The Camden SMART (Stormwater Management and Resource Training) Initiative is a collective-impact collaboration under the larger umbrella of the Camden Collaborative Initiative. The SMART Team comprises the City of Camden, Cooper’s Ferry Partnership, Camden County Municipal Utilities Authority, New Jersey Tree Foundation, New Jersey Department of Environmental Protection, and Rutgers’ Cooperative Extension Water Resources Program. The SMART Initiative’s mission is to empower Camden residents to restore and revitalize their neighborhoods through green-infrastructure projects, stormwater management policy development, and green infrastructure training programs. Throughout this series, you will learn more about the Camden SMART Initiative programs that focus on open space, youth engagement, and local environmental partnerships and how you can get involved in making Camden City a more environmentally friendly place.

What to do with all that open space?

Camden is a city of neighborhoods with a relatively extensive neighborhood park system. Unfortunately, though, many of its parks are in need of upgrades, and its vast waterfront is largely inaccessible to residents. In the past few years, the Camden SMART Initiative has worked closely with residents, community organizations, and other nonprofit and governmental partners to conceptualize two new waterfront parks — Cramer Hill Waterfront Park and North Camden Waterfront Park. The Cramer Hill Waterfront Park will transform 62 acres of landfill into a gorgeous park that will serve as a destination location for the region. Residents can look forward to trails, amphitheater, vista summit, picnic areas, playgrounds, kayak launch, and even educational signage. Construction began on this $34 million NJDEP-funded project at the beginning of March. The North Camden Waterfront Park will be a half-mile park extending from Pyne Poynt Park west to 3rd Street, with construction anticipated to begin this year.

The Camden SMART Initiative also recently completed Phoenix Park, a waterfront project that transformed a five-acre brownfield into a beautiful riverfront park. The Camden County Municipal Utilities Authority (CCMUA) and the SMART Initiative teamed up to purchase 227 Jefferson Street, an abandoned industrial property, using an Open Space grant provided by Camden County.
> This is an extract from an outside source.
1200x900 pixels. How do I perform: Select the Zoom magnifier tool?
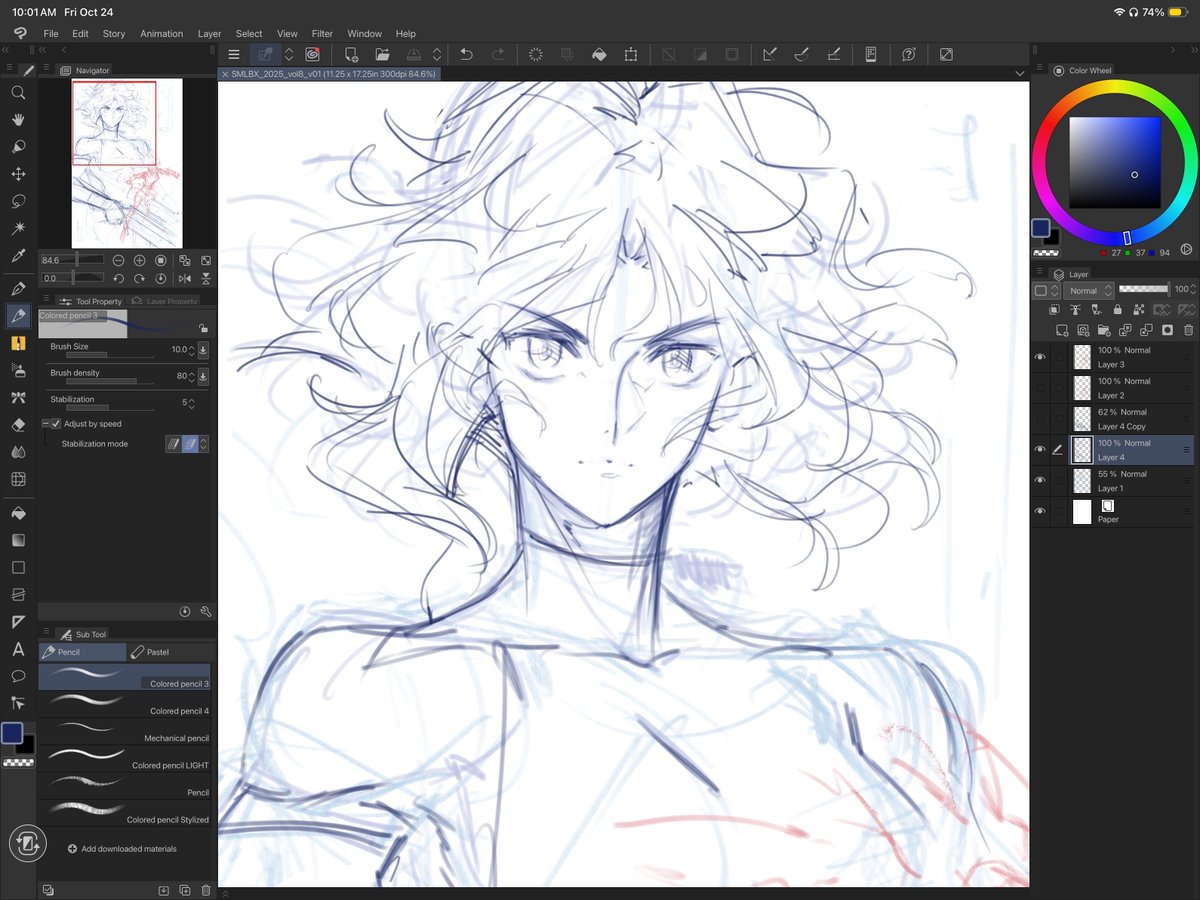click(x=18, y=93)
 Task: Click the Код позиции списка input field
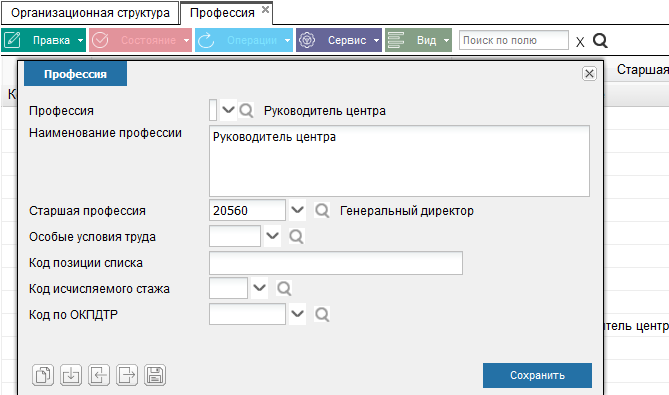[336, 263]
In addition to the brand-new waterfront parks, Camden County is working with Cooper’s Ferry Partnership and the City of Camden to upgrade four existing neighborhood parks. In late 2016, Camden County designated $5 million to design and construct these transformational upgrades. Guided by community input, improvements include new playground equipment, exercise stations, pavilions, fields, splash pads, lighting, and much more.

The four parks included in these upgrades are Reverend Evers Park, Whitman Park, Alberta Woods Park, and 4th and Washington Park. Construction will begin on Alberta Woods Park in April 2018, and construction is expected to begin on the remaining three parks later in 2018.

What we’ve already done with all that open space

The Camden SMART Initiative is proud to not only update and revamp existing parks but also to address severe local environmental problems. Liney Ditch Park and Phoenix Park are both located in the Waterfront South neighborhood in Camden City. With nearby industry creating air pollution, the Waterfront South neighborhood has suffered from the worst air quality in the city. To help absorb odors admitted from the various industries within the neighborhood and to assist with stormwater management, Waterfront South residents requested more trees in their local parks and neighborhoods. Camden SMART partners heard residents’ requests and responded by planting more than 100 trees that are now part of the shelterbelt at Liney Ditch Park, surrounding the Camden County Municipal Utilities Authority’s wastewater treatment plant, also located in the Waterfront South neighborhood.